*What the exercise asks*. Copy exactly, beginning with the line holding "You are a computer-use" and ending with the final line of the data beneath this task; copy nothing else, and leave out every picture.

*Record extracts*.
☆ ☆ ☆

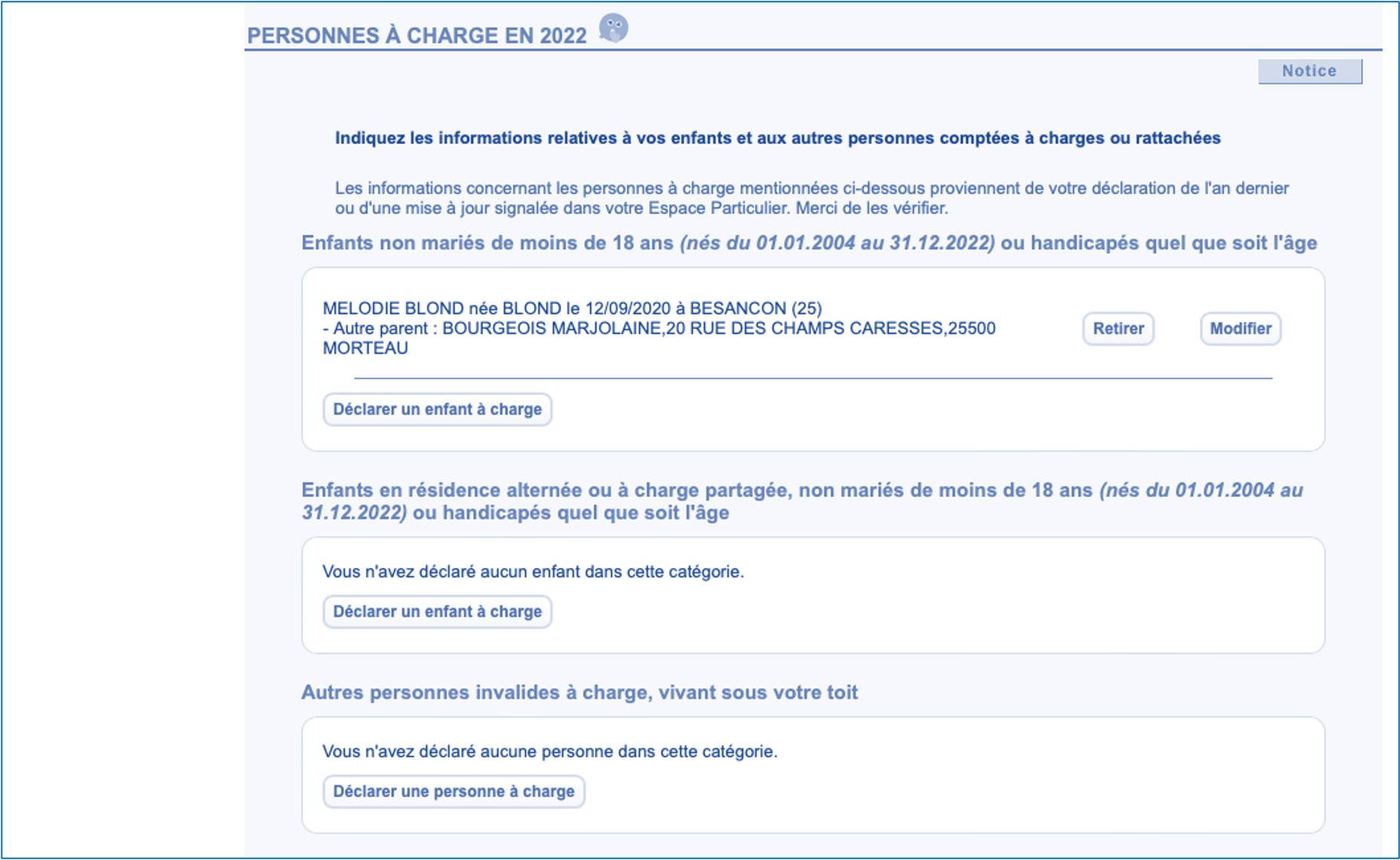This screenshot has width=1400, height=860.
Task: Click 'Vous n'avez déclaré aucun enfant' message
Action: (533, 572)
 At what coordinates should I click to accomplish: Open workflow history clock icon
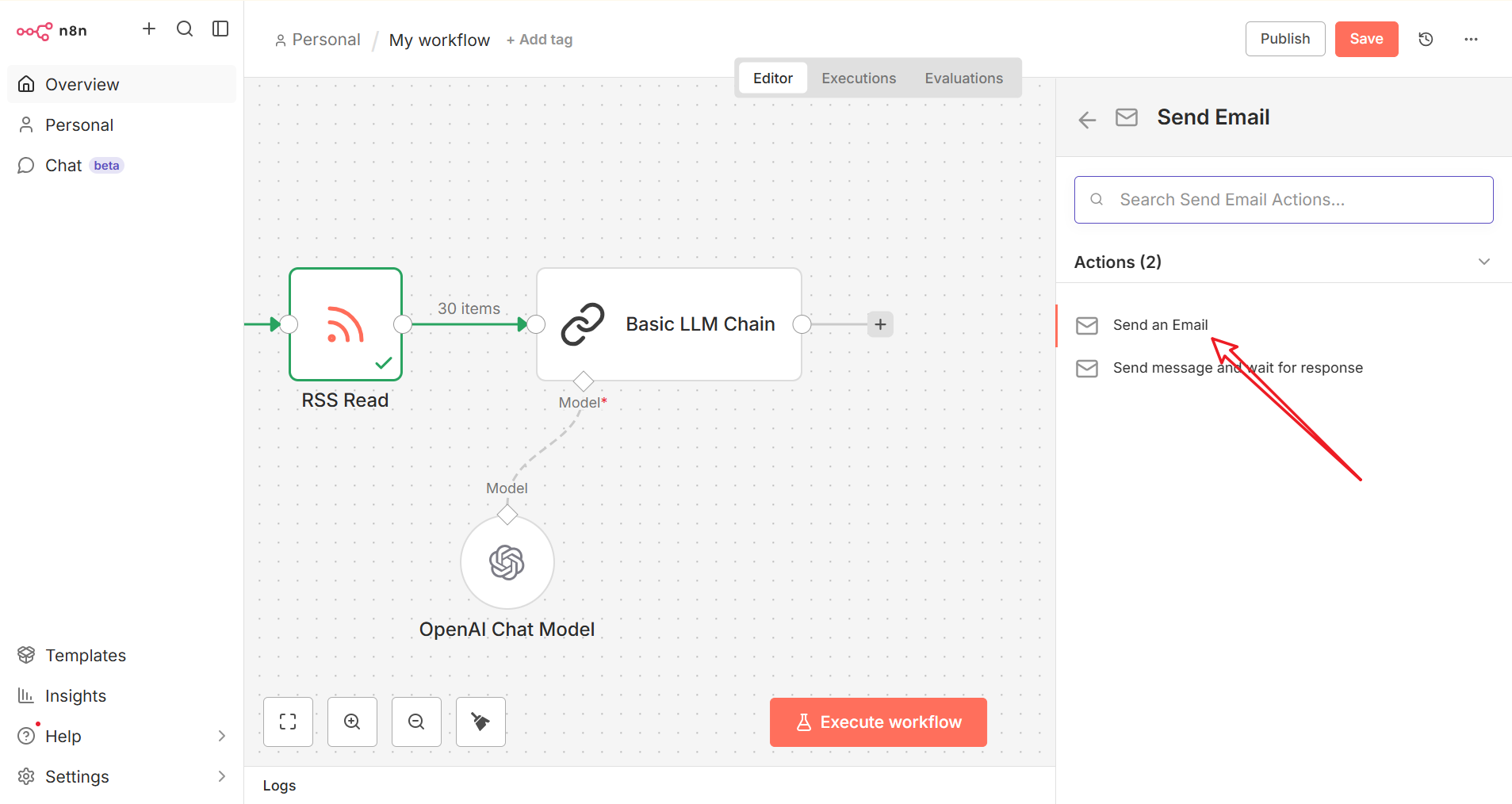point(1426,39)
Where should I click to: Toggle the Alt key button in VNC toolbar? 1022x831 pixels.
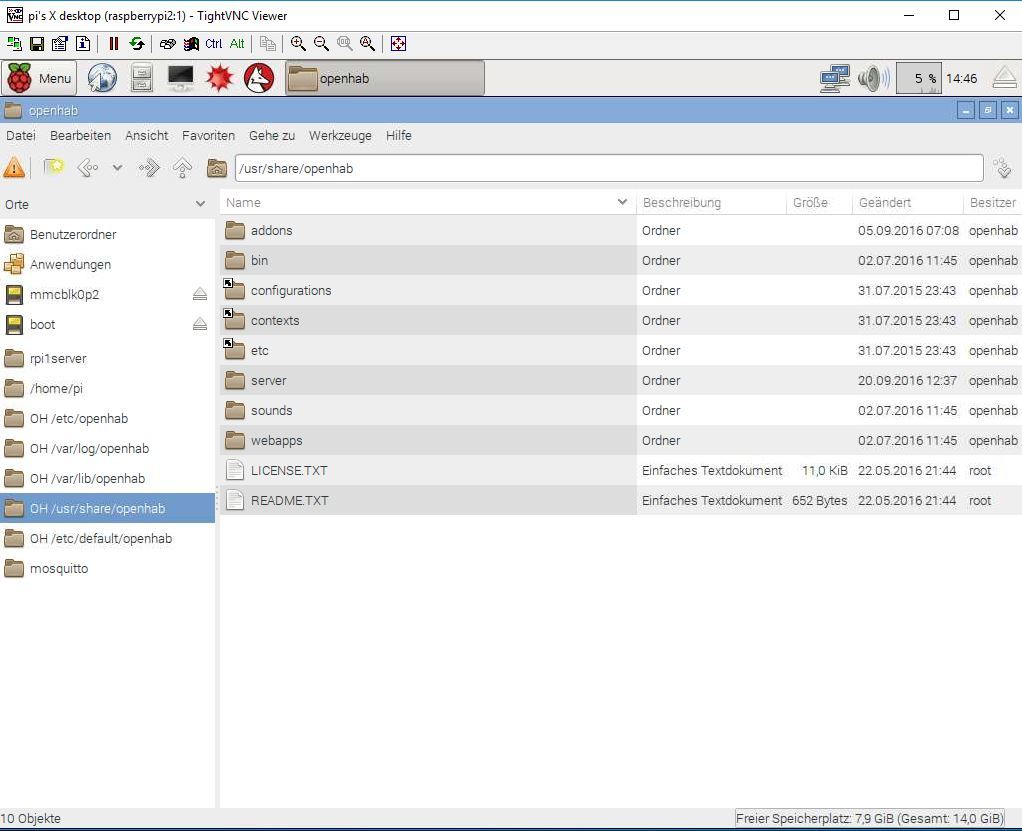[237, 44]

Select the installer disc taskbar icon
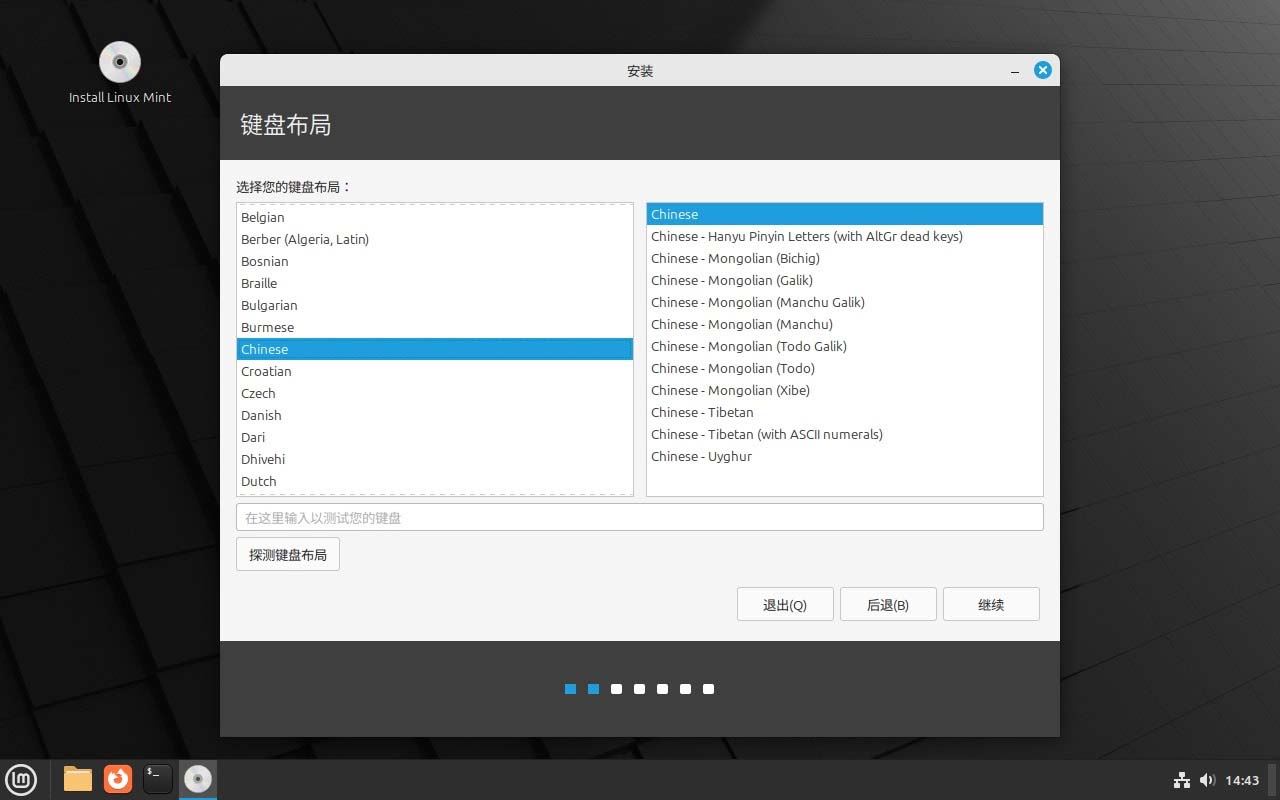pos(198,779)
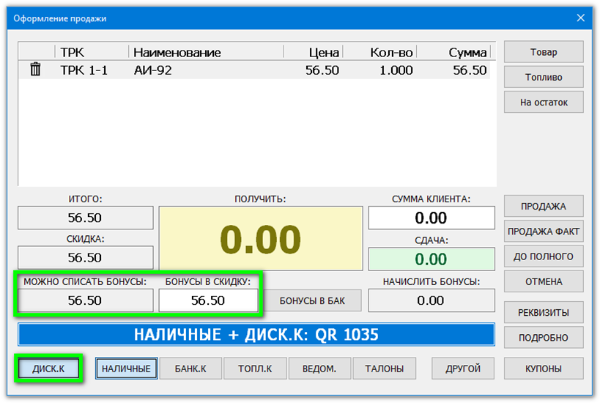Select ТАЛОНЫ payment method

point(384,369)

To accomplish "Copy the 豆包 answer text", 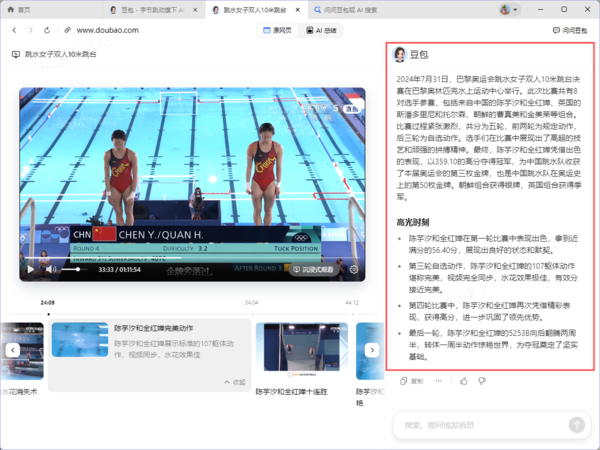I will pos(411,381).
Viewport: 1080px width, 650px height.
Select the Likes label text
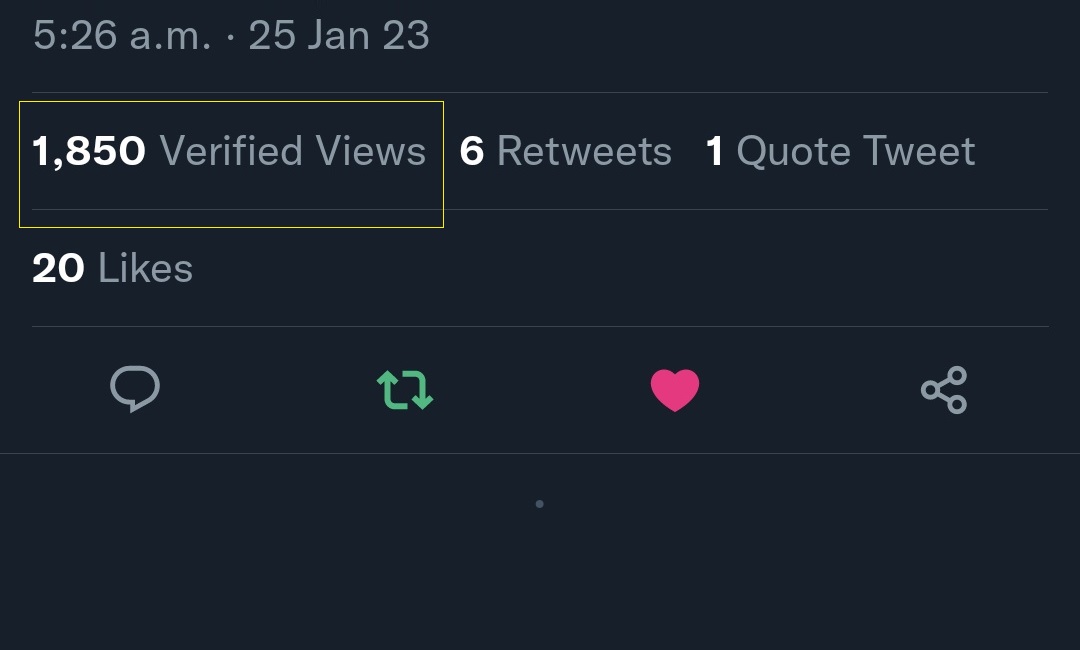(x=145, y=269)
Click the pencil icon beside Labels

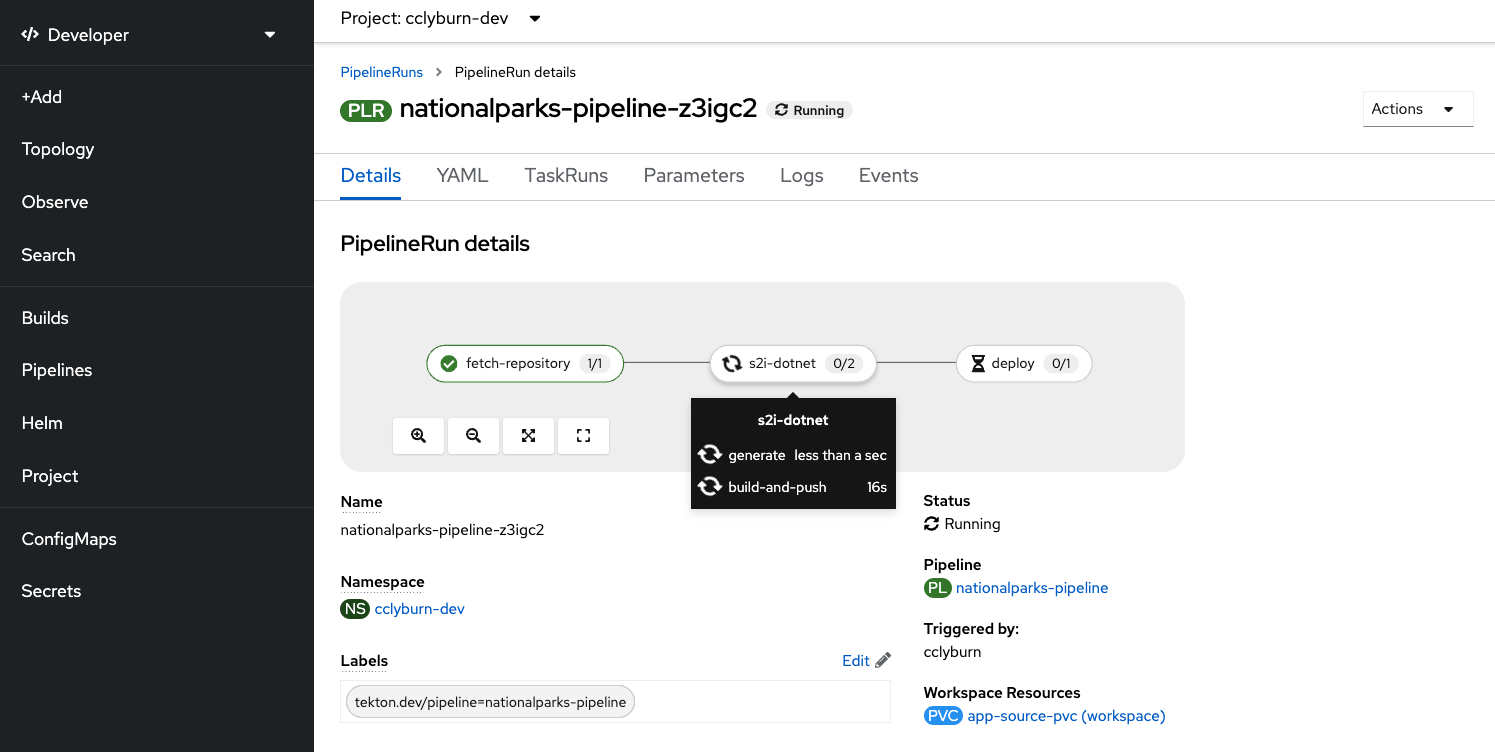(883, 661)
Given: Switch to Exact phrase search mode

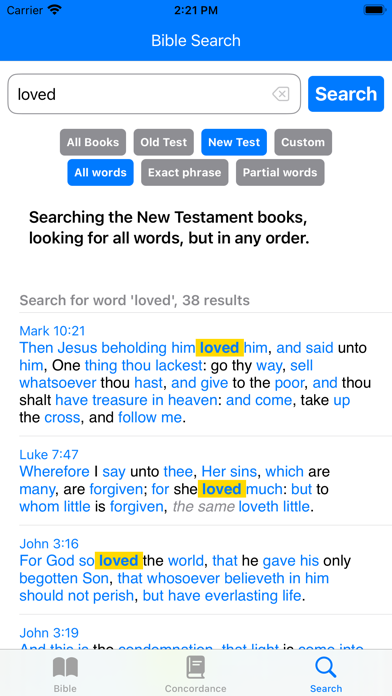Looking at the screenshot, I should point(185,172).
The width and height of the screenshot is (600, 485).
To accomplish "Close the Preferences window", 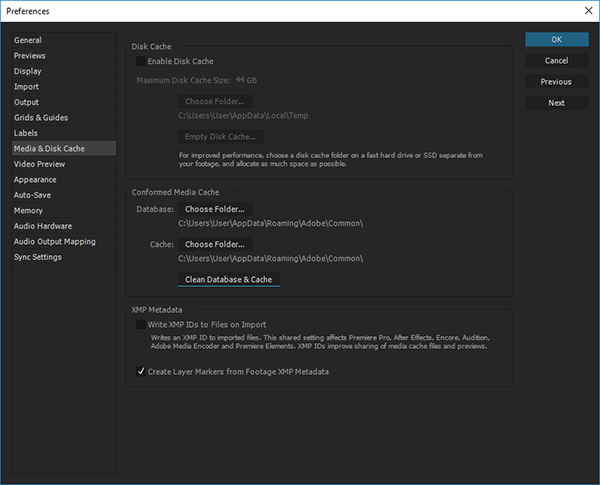I will tap(586, 10).
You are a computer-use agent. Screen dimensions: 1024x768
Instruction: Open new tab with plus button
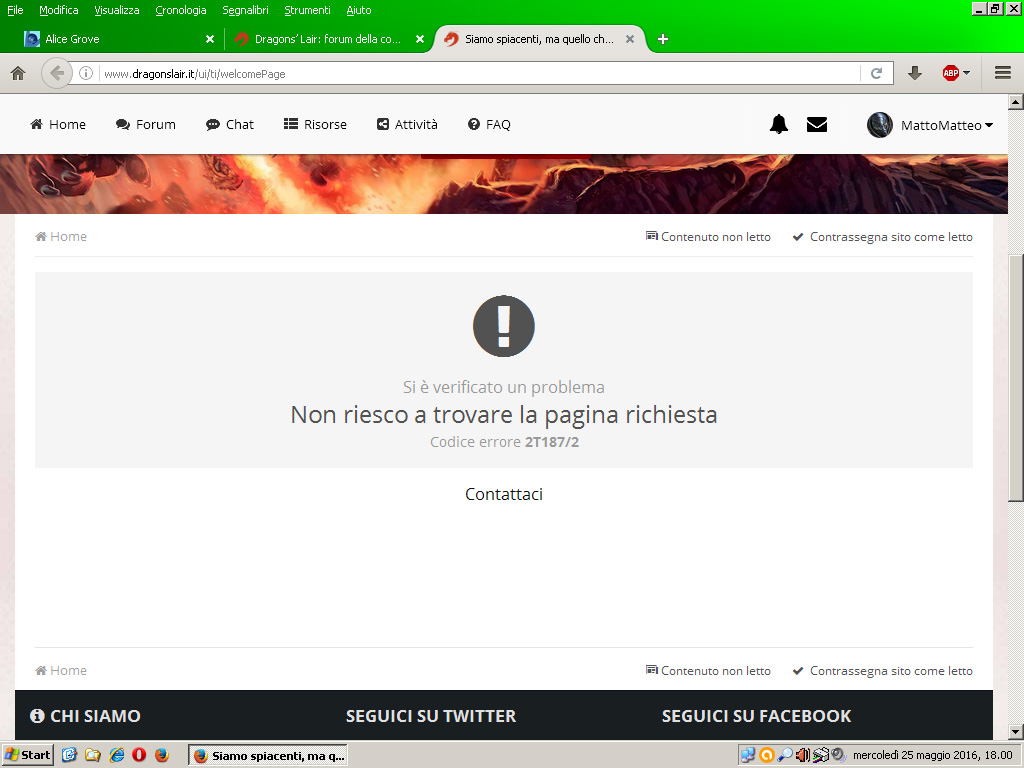click(x=662, y=39)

☆ ☆ ☆

*Response to this task*.
You are a computer-use agent. Screen dimensions: 1024x768
Instruction: Open new tab with plus button
click(x=662, y=39)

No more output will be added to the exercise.